* Given data

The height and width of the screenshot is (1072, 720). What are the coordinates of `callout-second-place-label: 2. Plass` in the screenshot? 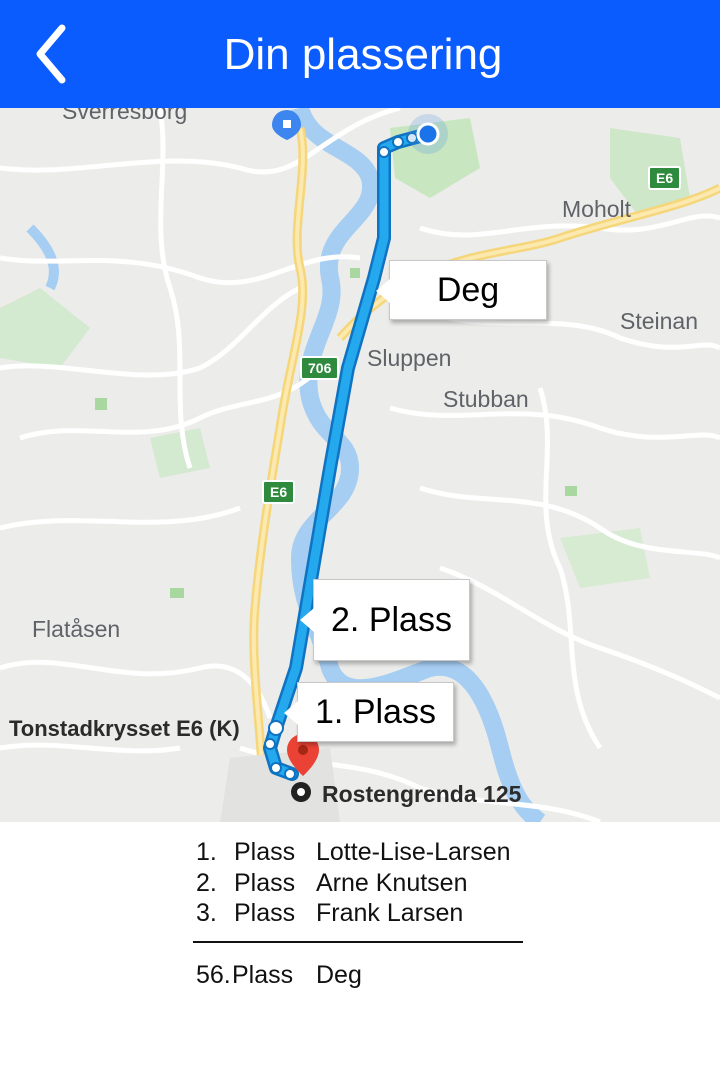 It's located at (392, 620).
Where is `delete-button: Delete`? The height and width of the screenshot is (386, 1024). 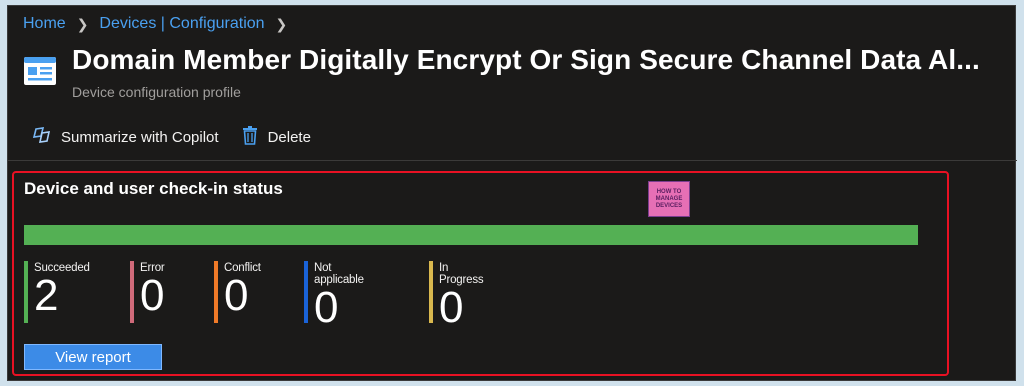 delete-button: Delete is located at coordinates (276, 137).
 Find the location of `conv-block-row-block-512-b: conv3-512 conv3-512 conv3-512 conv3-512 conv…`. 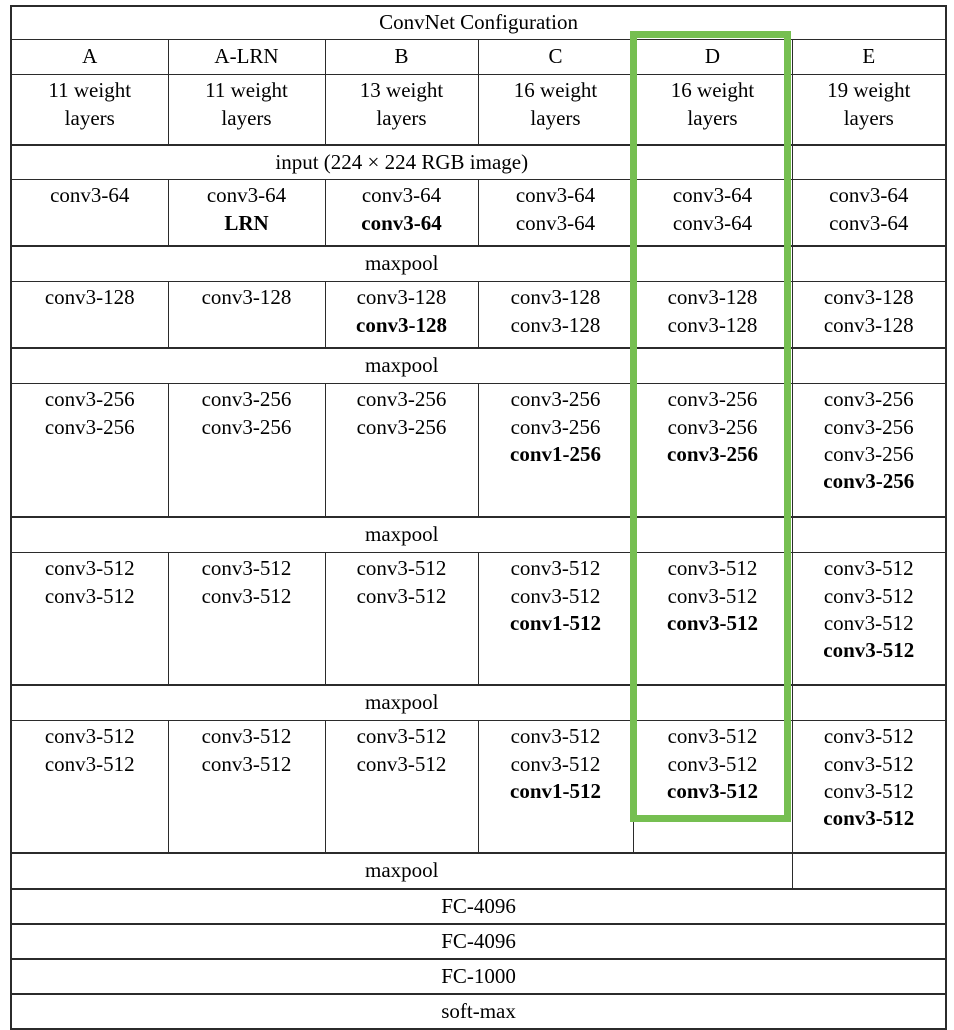

conv-block-row-block-512-b: conv3-512 conv3-512 conv3-512 conv3-512 conv… is located at coordinates (479, 787).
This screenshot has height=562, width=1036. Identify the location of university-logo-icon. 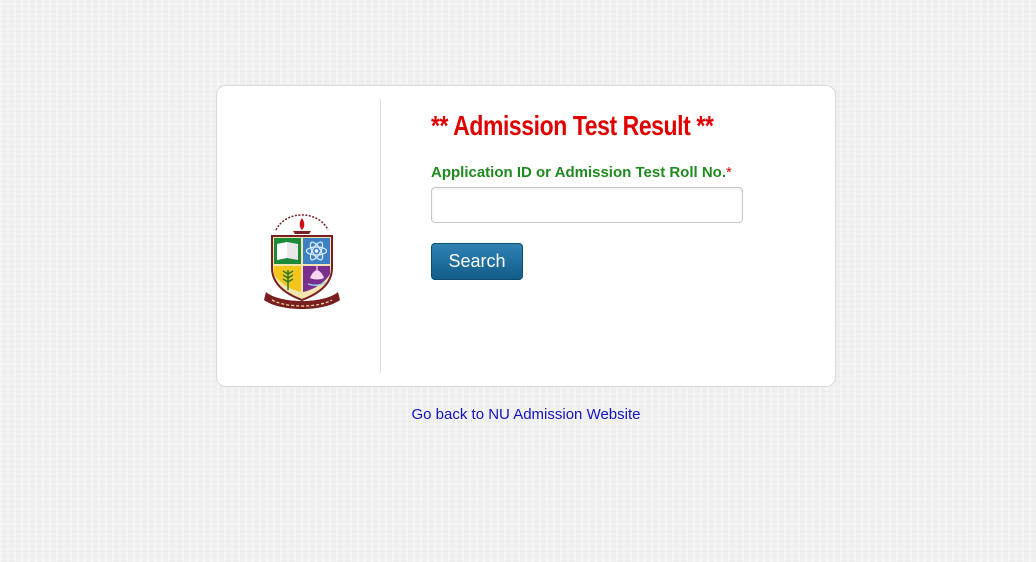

* What you should do
Copy word for word everything from the line containing "Find the location" down to the end of the material above. Leave the pictures out.

* Answer below
 Find the location of `conv-block-row-block-512-b: conv3-512 conv3-512 conv3-512 conv3-512 conv…`. 

conv-block-row-block-512-b: conv3-512 conv3-512 conv3-512 conv3-512 conv… is located at coordinates (479, 787).
This screenshot has height=562, width=1036. Identify the location of university-logo-icon. 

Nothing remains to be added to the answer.